— Text under study —
*** Block opens ***

Why are we so divided about tongue-tie?
Ankyloglossia or tongue-tie is a congenital condition where there is an imbalance in floor-of-mouth fascial roles so that their provision of tongue stability impacts tongue mobility, resulting in a clinically significant functional disorder. Ankyloglossia contributes to a range of functional difficulties, such as the ability to breastfeed. According to three surveys of health professionals, opinion is divided about tongue-tie and the most common form of treatment for the condition. This division in opinion affects the practice of health professionals and impacts access to treatment for breastfeeding dyads experiencing difficulties due to tongue-tie. Using dialectical pluralism (DP) as the philosophical standpoint for this study, I gathered insights about what is shaping the knowledge and practice of health professionals on the tongue-tie stage. According to its proponents, DP is a process philosophy that enables dialogue with difference. The design of this study is novel in the health and social science disciplines. It is an ‘explanatory concurrent’ mixed research study where all the data is collected via a single survey instrument containing both Likert scale and open-ended questions. The study is mixed in its analysis and inference stages. This study generates knowledge about what shapes the attitudes and beliefs of the many health professionals involved in caring for families where the breastfeeding experience is compromised by neonatal tongue-tie. Findings include that most health professionals involved in tongue-tie in New Zealand receive information that shapes their knowledge and practice about assessment, diagnosis, treatment and follow-up of tongued-tied infants from their colleagues. They appear, therefore, just as likely to take advice from their peers as read peer-reviewed academic papers to inform their knowledge and practice. Additionally, though health professionals in New Zealand are not as divided in opinion as those who have participated in other surveys, there are those with polarised views and strong opinions who impact the knowledge and practice of others on the tongue-tie stage.

*** Block closes ***

— Data for review —

*** Block opens ***

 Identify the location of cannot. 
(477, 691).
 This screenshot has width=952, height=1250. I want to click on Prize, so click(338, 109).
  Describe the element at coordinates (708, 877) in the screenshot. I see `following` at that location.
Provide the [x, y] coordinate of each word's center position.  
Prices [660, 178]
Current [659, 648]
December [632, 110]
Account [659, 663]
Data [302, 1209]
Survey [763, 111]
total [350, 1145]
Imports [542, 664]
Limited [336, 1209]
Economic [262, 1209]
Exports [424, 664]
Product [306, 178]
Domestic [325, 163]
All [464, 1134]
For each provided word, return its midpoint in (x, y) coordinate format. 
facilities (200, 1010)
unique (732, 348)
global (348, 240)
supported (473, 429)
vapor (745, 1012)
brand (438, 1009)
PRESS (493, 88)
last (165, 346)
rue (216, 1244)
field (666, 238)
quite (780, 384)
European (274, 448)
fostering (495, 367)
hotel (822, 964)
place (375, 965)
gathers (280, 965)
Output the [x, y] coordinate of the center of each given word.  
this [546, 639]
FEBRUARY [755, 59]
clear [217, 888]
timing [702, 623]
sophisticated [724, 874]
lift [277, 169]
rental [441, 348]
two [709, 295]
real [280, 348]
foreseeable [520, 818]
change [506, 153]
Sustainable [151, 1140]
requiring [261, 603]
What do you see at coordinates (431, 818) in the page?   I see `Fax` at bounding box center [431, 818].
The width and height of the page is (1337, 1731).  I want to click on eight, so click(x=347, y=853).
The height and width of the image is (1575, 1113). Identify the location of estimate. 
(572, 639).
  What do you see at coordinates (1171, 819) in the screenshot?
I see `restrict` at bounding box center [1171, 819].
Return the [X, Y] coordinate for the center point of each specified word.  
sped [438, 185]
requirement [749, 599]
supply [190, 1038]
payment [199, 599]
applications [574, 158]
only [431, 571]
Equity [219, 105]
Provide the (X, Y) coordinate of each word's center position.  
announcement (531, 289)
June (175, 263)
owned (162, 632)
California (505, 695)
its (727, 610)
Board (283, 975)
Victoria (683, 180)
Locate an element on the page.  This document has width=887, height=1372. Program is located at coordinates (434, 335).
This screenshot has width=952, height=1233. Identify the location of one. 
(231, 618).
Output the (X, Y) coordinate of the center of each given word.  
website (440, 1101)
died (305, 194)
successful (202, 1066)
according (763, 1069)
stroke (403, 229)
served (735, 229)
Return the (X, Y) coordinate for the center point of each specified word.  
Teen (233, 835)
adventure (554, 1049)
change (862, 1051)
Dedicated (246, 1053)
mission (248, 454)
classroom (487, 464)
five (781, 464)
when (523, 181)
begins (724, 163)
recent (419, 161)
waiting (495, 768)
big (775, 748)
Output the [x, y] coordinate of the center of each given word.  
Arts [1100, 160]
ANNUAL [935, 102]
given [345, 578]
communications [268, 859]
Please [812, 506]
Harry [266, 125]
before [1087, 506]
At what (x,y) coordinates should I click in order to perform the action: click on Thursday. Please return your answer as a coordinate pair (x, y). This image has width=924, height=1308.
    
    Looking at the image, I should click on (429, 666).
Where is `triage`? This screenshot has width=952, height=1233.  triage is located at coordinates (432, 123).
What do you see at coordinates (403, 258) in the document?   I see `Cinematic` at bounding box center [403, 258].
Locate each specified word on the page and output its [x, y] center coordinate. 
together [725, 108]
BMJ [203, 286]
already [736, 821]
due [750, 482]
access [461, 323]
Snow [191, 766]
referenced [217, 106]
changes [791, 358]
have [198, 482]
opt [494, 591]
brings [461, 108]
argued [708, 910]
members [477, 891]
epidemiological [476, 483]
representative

*** Block closes ***

— Parts of the exercise —
1 – According to the findings in the tongue-tie text, from whom do most health professionals in New Zealand receive the information that shapes their knowledge and practice?
2 – Continue the text on tongue-tie, starting after its final sentence.

— Answer section —
1 – From their colleagues.

2 –
This research recommends conscientious use of the best available evidence to inform practice, even though we are human and are subject to the vagaries of human nature. A recommendation for practice arising from this study is that individualised holistic treatment of problematic tongue-tie in the breastfeeding neonate is necessary. To enable equitable access, this treatment needs to be free, and it needs to be provided within a multidisciplinary team approach by skilled and appropriate health professionals. A further recommendation is that midwives should maintain their knowledge about breastfeeding and continuously upskill to be able to provide that dyad with the best possible support, information and education about the physiology of breastmilk production, good fit and hold (latch and positioning), and problem solving.